À vos calculatrices...

- Combien d’élèves fréquentent le secteur des jeunes au Québec?

- Un peu moins qu’un million, Monsieur.

- Bravo! Afin de faciliter le calcul, nous supposerons que nous avons 1 million d’élèves... Si le gouvernement donne une subvention d’un million de dollars, combien chacun des élèves recevra-t-il?

- Ça fait 1 $ par élève, Monsieur!

- Excellent. Comme nous sommes 1200 élèves à l’école, combien d’argent le directeur recevra-t-il?

- Facile monsieur! 1200 $.

- OK. Les médecins spécialistes recevront environ 500 M$... Ça fait combien par élève si cet argent arrive en éducation?

- 500 $ par élève monsieur.

- Et pour notre école?

- 600 000 $, Monsieur!

- C’est le directeur qui sera content! Il pourra engager environ 7 professionnels à temps plein (orthopédagogues, orthophonistes, psychologues...) ou encore 10 techniciens en éducation spécialisée...

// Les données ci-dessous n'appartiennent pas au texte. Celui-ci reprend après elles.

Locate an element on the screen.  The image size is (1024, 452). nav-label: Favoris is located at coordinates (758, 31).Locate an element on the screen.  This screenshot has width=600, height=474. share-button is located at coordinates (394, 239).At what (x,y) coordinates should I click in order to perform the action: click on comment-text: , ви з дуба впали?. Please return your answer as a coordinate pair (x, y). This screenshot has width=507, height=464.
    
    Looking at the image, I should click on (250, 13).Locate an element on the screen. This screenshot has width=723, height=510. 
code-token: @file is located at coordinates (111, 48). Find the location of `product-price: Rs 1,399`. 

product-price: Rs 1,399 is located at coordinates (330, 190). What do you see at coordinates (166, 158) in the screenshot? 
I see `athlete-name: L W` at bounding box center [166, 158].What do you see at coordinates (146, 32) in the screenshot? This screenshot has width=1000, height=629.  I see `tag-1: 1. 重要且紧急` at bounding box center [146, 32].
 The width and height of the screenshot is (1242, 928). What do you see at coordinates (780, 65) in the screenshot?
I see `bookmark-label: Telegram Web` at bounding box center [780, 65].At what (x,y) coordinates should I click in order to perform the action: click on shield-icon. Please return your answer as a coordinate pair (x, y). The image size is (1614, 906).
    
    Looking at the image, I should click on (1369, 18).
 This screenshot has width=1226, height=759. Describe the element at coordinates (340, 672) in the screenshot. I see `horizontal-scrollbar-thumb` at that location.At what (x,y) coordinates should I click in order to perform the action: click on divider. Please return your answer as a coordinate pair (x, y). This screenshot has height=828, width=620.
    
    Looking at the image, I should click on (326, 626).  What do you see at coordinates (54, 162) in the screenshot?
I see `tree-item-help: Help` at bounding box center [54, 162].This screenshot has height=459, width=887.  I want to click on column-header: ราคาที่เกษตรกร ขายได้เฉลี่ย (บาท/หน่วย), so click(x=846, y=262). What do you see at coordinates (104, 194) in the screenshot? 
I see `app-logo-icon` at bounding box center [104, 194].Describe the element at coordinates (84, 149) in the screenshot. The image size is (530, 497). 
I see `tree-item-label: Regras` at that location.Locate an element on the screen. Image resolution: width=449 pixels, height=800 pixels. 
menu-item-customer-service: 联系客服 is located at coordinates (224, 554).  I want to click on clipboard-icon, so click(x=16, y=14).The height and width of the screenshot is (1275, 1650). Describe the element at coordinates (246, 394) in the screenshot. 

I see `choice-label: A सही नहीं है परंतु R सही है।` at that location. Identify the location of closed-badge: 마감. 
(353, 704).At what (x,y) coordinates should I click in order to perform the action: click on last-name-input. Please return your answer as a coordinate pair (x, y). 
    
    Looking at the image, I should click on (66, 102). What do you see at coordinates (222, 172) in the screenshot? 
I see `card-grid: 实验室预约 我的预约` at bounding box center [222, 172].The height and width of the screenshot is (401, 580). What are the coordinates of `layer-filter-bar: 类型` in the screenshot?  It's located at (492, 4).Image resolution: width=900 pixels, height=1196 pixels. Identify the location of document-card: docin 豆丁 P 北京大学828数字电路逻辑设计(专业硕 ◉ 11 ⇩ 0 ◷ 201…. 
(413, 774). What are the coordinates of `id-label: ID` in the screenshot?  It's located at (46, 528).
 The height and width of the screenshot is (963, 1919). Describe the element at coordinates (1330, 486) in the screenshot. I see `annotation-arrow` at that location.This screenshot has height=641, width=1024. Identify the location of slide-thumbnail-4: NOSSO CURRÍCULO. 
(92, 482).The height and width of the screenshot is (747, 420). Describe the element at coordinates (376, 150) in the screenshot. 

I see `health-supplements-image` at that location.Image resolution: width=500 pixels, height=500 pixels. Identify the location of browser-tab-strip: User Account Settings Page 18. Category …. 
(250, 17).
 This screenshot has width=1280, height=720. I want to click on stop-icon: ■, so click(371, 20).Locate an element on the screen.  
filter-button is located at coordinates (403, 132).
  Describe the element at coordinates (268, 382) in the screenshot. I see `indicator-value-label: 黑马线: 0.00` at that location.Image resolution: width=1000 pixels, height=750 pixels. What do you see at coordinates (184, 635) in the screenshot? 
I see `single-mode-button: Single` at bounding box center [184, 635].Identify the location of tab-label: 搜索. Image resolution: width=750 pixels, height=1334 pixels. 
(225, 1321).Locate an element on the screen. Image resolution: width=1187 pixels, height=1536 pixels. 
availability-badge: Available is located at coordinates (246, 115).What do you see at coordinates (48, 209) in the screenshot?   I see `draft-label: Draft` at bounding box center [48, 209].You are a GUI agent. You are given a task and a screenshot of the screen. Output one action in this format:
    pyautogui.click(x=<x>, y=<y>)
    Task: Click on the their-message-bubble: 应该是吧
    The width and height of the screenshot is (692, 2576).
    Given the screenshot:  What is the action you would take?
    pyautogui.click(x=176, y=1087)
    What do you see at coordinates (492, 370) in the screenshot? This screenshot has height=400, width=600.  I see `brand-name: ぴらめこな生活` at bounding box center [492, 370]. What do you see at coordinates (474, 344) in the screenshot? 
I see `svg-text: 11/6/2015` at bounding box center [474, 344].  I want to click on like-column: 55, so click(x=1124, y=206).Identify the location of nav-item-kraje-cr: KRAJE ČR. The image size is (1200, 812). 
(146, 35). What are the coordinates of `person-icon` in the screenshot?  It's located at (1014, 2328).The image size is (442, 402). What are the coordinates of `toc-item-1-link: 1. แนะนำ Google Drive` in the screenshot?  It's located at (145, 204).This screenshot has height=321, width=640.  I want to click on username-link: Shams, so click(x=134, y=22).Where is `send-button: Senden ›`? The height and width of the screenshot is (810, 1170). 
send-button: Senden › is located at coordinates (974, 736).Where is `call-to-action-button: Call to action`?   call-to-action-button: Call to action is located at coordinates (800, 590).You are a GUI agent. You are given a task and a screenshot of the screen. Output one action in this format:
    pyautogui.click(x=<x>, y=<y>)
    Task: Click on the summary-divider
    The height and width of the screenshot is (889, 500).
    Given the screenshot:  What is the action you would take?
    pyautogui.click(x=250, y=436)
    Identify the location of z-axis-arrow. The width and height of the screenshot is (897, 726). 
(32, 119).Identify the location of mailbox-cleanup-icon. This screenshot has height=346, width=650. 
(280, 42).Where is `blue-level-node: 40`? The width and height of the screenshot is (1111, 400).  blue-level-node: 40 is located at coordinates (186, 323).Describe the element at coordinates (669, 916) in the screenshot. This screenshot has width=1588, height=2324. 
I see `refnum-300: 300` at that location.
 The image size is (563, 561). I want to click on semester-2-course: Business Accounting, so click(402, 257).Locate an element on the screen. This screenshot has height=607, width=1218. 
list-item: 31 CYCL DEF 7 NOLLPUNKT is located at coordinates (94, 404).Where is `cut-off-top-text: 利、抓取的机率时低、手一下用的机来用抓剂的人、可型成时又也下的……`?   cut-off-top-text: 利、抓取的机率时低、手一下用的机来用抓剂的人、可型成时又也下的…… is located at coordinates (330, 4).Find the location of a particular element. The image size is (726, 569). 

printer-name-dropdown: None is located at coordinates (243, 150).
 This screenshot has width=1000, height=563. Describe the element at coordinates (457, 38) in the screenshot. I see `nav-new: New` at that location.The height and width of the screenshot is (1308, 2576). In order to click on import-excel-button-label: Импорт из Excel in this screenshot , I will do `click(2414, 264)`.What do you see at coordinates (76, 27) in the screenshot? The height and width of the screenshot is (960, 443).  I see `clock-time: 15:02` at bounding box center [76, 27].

Je vous invite à faire ce calcul hallucinant pour votre école. Puis, vous pourrez rêver à toutes les options possibles dans le but d’aider vos jeunes chaque semaine.

Quelle est la réelle valeur d’un médecin? Je l’ignore.

Par contre, je sais qu’il ne doit pas être une entreprise et qu’il a la responsabilité sociale de soigner les gens.

Pour sa part, Milton Friedman affirmait que la responsabilité sociale d’une entreprise est d’accroître ses profits.

Je constate que cette philosophie désastreuse contamine mes services publics.

Plus d’argent en éducation?

Êtes-vous malades?

Le peuple pourrait sortir de son coma profond.